Okuma metni:
===============
Güncel durum üzerine
Üniversitelerde yeni eğitim-öğretim yılı Eylül ayının ikinci haftasında başladı. Hemen öncesinde ise eğitim giderlerine dönük fahiş zamlar yapıldı. KYK yurtlarına, üniversitelerin yemekhanelerine ve kentlerdeki ulaşım ücretlerine yapılan zamlarla, gençliğe adeta “üniversiteye hoş geldin(!)” denildi. Saray rejiminin kayyım rektörlükleri ise gençlik isyanından duyduğu öfke ve korkuyla “yüzlerce soruşturma” açarak, okuldan uzaklaştırma ve yurttan atma saldırıları ile yeni döneme giriş yaptı. Kuşkusuz ekonomik krizin derinleştiği, faşist baskı ve zorbalığın hüküm sürdüğü bir ülkede bundan farklı bir eğitim-öğretim yılı başlangıcı tahayyül edilemezdi.
===============
Verilen öğeler:
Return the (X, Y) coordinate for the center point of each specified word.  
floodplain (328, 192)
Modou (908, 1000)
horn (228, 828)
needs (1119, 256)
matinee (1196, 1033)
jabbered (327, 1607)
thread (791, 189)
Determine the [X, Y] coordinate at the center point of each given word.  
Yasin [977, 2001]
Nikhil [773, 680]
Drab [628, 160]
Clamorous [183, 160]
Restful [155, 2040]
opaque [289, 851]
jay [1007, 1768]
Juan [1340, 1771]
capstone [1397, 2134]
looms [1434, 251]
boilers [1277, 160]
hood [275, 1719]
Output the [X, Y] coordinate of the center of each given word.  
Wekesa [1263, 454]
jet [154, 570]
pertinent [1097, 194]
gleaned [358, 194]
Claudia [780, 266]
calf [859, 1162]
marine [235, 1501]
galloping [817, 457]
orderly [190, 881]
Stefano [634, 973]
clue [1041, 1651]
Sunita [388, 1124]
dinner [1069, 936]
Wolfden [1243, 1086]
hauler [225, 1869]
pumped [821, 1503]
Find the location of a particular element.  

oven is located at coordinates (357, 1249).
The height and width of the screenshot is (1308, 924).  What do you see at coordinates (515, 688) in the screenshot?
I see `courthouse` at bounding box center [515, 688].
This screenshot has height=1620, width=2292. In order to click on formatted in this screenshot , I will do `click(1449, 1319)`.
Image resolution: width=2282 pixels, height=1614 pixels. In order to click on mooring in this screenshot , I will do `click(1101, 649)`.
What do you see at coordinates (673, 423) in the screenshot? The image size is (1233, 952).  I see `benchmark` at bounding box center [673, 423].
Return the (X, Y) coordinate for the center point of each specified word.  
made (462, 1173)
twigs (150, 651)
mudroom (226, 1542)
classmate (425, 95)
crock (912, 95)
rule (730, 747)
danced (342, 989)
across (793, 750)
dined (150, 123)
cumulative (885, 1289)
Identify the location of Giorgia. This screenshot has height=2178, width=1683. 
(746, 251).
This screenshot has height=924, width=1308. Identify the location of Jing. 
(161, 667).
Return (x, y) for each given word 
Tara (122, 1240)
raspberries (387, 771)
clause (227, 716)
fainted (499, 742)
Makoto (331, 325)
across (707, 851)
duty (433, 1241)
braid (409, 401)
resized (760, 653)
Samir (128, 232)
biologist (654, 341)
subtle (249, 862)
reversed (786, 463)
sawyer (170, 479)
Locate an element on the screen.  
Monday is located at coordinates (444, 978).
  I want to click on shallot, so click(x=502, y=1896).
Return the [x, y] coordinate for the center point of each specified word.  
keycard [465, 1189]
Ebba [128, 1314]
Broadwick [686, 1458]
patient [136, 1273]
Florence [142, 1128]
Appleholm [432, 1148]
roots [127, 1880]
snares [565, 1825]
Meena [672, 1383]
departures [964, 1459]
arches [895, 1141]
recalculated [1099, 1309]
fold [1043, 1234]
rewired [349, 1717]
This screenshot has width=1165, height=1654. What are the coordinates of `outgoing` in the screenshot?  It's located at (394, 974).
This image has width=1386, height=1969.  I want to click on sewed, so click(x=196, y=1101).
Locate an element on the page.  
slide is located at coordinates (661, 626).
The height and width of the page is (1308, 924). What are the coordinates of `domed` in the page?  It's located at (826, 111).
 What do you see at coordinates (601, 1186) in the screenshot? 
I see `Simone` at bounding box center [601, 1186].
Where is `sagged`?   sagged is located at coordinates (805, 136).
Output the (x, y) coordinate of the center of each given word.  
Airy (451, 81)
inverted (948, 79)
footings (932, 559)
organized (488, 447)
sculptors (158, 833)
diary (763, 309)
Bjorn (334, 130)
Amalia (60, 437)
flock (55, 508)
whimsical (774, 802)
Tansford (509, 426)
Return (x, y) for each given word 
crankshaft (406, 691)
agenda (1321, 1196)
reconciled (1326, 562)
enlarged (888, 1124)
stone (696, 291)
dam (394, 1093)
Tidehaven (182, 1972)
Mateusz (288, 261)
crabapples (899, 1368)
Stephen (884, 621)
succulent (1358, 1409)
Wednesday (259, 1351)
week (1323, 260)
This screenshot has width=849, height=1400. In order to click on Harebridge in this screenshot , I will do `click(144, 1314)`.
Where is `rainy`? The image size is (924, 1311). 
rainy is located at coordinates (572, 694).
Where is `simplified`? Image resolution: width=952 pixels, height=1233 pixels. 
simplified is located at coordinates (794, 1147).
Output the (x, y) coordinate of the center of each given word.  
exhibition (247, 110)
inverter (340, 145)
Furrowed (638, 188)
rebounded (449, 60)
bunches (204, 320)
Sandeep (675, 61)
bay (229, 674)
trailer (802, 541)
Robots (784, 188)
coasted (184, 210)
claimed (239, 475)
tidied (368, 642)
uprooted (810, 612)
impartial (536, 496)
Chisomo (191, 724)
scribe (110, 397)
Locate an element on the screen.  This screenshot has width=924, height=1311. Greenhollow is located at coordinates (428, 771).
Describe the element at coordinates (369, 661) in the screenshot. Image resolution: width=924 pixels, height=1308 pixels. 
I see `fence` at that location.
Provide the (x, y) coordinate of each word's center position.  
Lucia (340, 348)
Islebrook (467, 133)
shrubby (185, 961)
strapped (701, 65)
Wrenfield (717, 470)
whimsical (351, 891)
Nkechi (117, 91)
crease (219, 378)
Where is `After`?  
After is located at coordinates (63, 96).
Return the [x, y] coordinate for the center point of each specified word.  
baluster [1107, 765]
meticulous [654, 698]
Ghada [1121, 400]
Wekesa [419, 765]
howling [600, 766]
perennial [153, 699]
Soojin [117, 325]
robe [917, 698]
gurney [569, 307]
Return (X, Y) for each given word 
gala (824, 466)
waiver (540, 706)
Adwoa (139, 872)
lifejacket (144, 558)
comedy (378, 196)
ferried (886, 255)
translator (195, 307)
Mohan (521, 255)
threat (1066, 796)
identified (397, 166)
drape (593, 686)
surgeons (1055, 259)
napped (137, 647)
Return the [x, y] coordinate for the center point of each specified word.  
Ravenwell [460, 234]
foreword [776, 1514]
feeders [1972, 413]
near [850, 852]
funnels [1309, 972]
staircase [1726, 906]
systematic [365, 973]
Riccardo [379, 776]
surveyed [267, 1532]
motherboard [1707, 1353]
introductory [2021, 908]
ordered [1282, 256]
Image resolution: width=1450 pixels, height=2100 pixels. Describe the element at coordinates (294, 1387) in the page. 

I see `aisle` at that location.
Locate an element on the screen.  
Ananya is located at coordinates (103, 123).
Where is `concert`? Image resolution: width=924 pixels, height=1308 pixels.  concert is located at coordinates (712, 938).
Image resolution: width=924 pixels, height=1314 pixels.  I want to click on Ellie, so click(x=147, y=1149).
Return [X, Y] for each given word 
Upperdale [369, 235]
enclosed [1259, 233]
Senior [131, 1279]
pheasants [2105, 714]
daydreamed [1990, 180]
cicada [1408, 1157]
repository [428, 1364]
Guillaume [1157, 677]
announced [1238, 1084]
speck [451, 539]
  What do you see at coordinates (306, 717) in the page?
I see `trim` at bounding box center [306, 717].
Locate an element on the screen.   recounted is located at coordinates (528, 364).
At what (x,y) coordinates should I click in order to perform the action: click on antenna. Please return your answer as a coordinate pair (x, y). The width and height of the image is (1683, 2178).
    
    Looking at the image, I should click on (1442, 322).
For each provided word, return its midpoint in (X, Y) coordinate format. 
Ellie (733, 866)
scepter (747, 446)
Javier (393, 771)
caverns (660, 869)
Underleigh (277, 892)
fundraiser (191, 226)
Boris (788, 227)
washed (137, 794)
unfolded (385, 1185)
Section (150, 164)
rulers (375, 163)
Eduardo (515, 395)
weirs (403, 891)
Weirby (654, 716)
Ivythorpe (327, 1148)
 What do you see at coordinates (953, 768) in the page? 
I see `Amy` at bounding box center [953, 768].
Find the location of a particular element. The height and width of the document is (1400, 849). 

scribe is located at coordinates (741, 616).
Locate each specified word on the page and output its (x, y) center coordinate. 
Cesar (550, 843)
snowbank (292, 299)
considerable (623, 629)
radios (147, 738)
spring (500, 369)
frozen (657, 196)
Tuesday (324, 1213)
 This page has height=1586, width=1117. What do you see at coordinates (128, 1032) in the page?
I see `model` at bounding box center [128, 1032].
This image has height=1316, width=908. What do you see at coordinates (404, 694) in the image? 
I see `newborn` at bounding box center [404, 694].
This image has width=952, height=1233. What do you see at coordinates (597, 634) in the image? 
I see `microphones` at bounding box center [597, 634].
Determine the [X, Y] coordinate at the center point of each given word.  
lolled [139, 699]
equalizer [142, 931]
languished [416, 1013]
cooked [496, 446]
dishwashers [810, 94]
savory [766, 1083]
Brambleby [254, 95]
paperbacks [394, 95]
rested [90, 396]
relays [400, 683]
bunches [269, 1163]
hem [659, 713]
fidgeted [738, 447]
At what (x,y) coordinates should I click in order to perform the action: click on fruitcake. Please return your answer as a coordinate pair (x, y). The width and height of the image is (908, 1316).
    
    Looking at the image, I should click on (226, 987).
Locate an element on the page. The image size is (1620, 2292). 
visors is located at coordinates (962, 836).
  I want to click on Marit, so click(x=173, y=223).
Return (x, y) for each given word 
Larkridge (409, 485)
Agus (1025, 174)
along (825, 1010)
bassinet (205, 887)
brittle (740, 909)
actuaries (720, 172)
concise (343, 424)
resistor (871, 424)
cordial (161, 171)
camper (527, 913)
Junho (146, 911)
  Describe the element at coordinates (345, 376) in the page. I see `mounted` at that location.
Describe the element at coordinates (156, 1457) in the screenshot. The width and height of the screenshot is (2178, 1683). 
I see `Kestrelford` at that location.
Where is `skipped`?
===============
Görev 1:
Yeni eğitim-öğretim yılı üzerine metinde "Güncel durum üzerine" ile "başlangıcı tahayyül edilemezdi." arasındaki bölümü, bu iki kısım da dahil olmak üzere harfi harfine yazıya geçirin.
Görev 2:
Yeni eğitim-öğretim yılı üzerine metni son cümlesinden sonra devralıp sürdürün.

Beklenen çıktı 1:
Güncel durum üzerine
Üniversitelerde yeni eğitim-öğretim yılı Eylül ayının ikinci haftasında başladı. Hemen öncesinde ise eğitim giderlerine dönük fahiş zamlar yapıldı. KYK yurtlarına, üniversitelerin yemekhanelerine ve kentlerdeki ulaşım ücretlerine yapılan zamlarla, gençliğe adeta “üniversiteye hoş geldin(!)” denildi. Saray rejiminin kayyım rektörlükleri ise gençlik isyanından duyduğu öfke ve korkuyla “yüzlerce soruşturma” açarak, okuldan uzaklaştırma ve yurttan atma saldırıları ile yeni döneme giriş yaptı. Kuşkusuz ekonomik krizin derinleştiği, faşist baskı ve zorbalığın hüküm sürdüğü bir ülkede bundan farklı bir eğitim-öğretim yılı başlangıcı tahayyül edilemezdi.

Beklenen çıktı 2:
***
Tek adam rejiminin temel demokratik hak ve özgürlükleri hedef alan baskı ve zorbalığına, yıldan yıla artan paralı eğitim uygulamaları ile eğitim hakkının gasp edilmesine, derinleşen iktisadi-mali krizin faturasına karşı gençlik cephesinde biriken öfke yıldan yıla büyümüş, bu öfke geçtiğimiz mart ayında zorbalığa karşı isyan biçiminde kendisini ortaya koymuştu. Üniversiteli gençlik İstanbul Üniversitesi’nin önünde yıktığı polis barikatı ile ilk kıvılcımı çakmış, üniversiteleri, kent meydanlarını, sokakları direniş alanına çevirmişti. Büyüyen gençlik isyanı karşısında elinde kaba şiddet araçlarından başka bir şey kalmayan AKP-MHP iktidarı ise dizginsiz bir gözaltı, polis ve yargı terörü ile direnişe saldırdı.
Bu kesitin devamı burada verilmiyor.